PyTorch in a sense was the more accomplished and more loved younger sibling (as proven by the trend of papers and repositories built on each framework).
Praises on Reddit and StackOverflow were never-ending. It had better libraries, better CPU and GPU support, and easier documentation. Of course, I wanted a slice of that PyTorch pie, so I dived into it again with another project.
I got started with a project which involved the Detection of AI-Generated Sneakers using PyTorch. Boy, oh boy. PyTorch felt severely different from TensorFlow. I felt like I was chasing a hand to hold rather than getting my hand held. I wanted that oh, so gentle touch back. But I had to push forward.
What I noticed immediately though was the convenience of having CUDA immediately in my arsenal despite being on a Windows machine. On TensorFlow, I had to downgrade my TensorFlow version and use WSL (Windows Subsystem for Linux) just to enable GPU training. That process alone took around 2–3 hours of trial and error, and I was glad that it was out of the way immediately.

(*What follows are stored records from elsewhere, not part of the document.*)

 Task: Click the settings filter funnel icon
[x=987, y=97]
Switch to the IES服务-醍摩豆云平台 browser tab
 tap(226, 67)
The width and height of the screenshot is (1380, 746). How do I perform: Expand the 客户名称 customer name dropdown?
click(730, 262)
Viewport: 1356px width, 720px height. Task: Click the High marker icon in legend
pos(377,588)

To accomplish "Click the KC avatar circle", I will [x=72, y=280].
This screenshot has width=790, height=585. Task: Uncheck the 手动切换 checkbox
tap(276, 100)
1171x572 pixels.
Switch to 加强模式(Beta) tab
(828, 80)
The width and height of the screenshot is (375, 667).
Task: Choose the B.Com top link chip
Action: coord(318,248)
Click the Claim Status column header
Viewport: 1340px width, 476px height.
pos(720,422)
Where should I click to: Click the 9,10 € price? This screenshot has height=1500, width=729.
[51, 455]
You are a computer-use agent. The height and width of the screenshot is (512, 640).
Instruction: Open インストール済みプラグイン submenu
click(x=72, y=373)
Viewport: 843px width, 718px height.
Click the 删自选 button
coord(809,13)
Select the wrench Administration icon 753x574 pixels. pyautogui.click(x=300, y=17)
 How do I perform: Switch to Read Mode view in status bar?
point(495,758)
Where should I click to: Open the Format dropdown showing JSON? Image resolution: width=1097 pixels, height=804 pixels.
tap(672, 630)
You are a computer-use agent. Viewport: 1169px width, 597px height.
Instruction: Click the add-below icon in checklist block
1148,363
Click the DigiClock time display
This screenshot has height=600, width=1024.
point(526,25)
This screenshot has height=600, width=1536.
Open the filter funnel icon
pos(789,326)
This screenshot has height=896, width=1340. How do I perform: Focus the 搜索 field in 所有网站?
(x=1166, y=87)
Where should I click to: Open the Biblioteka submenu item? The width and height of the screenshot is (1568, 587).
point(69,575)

Creating the neural network was also sort of intuitive. But what I found difficult was having to calculate output shapes manually and defining my own forward pass.
class CNN(nn.Module):
def __init__(self):
super().__init__()
self.layers = nn.Sequential(
nn.Conv2d(3, 32, kernel_size=3), # 238 x 238 x 32
nn.ReLU(),
nn.BatchNorm2d(32),
nn.Conv2d(32, 32, kernel_size=3), # 236 x 236 x 32
nn.ReLU(),
nn.BatchNorm2d(32),
nn.MaxPool2d(kernel_size=2, stride=2), # 118 x 118 x 32
nn.Conv2d(32, 64, kernel_size=3), # 116 x 116 x 64
nn.ReLU(),
nn.BatchNorm2d(64),
nn.Conv2d(64, 64, kernel_size=3), # 114 x 114 x 64
nn.ReLU(),
nn.BatchNorm2d(64),
nn.MaxPool2d(kernel_size=2, stride=2), # 57 x 57 x 64
nn.Conv2d(64, 128, kernel_size=3), # 55 x 55 x 128
nn.ReLU(),
nn.BatchNorm2d(128),
nn.Conv2d(128, 128, kernel_size=3), # 53 x 53 x 128
nn.ReLU(),
nn.BatchNorm2d(128),
nn.MaxPool2d(kernel_size=2, stride=2), # 26 x 26 x 128
nn.Flatten(),
nn.Linear(in_features=26*26*128, out_features=512),
nn.ReLU(),
nn.Linear(512, 2),
)def forward(self, x):
x = self.layers(x)
return x
model = CNN()
model.to(device)
The hard part was actually being slapped by the reality of creating my own training, validation, and testing loops. Getting used to model.compile()
and model.fit()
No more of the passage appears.